To pacify the situation, the Taliban’s governor of the province Noor Mohammad Islamjar has told the Shia community elders that there is no prejudice or discrimination in the Taliban's system.

It is however, interesting to note that earlier, the same governor in an Arabic book, had described the Shia sect of Islam as a "takfiri sect" [unbelievers] and "partners of infidels throughout history".

Usually, attacks on Shias, particularly the Hazara Shia community members, have been attributed to extremist groups such as ISIS, who excommunicate Shias and carry out attacks against them.

On December 2, the Taliban’s governor assured Shia and Hazara elders that the group would "protect all Afghans”, attributing such violence to the "divisiveness of enemies”.

However, Islamjar had authored a book in Arabic titled "Investigations into the Maturidite Faith”. A part of the book is dedicated to Shia Islam, and the author's perspective is characterised by hostility, rejecting their religious beliefs.

On Monday, Nisar Ahmad Elyas, Herat governor's spokesperson, confirmed to Afghanistan International that the book had been authored by Islamjar.
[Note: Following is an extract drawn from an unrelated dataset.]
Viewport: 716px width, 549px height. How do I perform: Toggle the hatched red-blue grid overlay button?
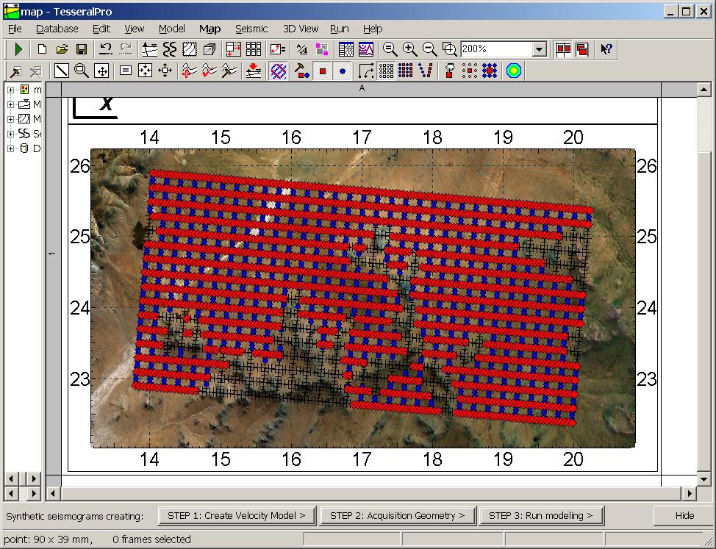279,71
On page 174 of the book, Islamjar introduced "Shia" as the "unbelievers’ sect", which according to him "was founded by Abdullah Ibn Saba, the Jew". From his point of view, "belief in Imamate" which is one of the five principles of the Shia sect, requires "denying the end of prophethood, rejection of monotheism, and accepting in the distortion of the Quran”.

The number of Shia sect followers is estimated to be between 154 million and 200 million people worldwide.

Shias comprise majority of populations in Iraq, Iran, Bahrain, Azerbaijan and Yemen. A significant population of Shias also live in Afghanistan. Following the rise of ISIS attacks in Afghanistan, this religious-ethnic group has been continuously targeted by bloody attacks.

The Taliban’s governor for Herat, who describes himself as a senior Taliban thinker and teacher, believes that Shias have historically served as "a tool for the infidels" among Muslims.

It remains unclear to what extent the book reflects the views of other Taliban officials regarding the Shias. However, a source told Afghanistan International that "the book is being taught as an educational source in some Taliban madrassas”.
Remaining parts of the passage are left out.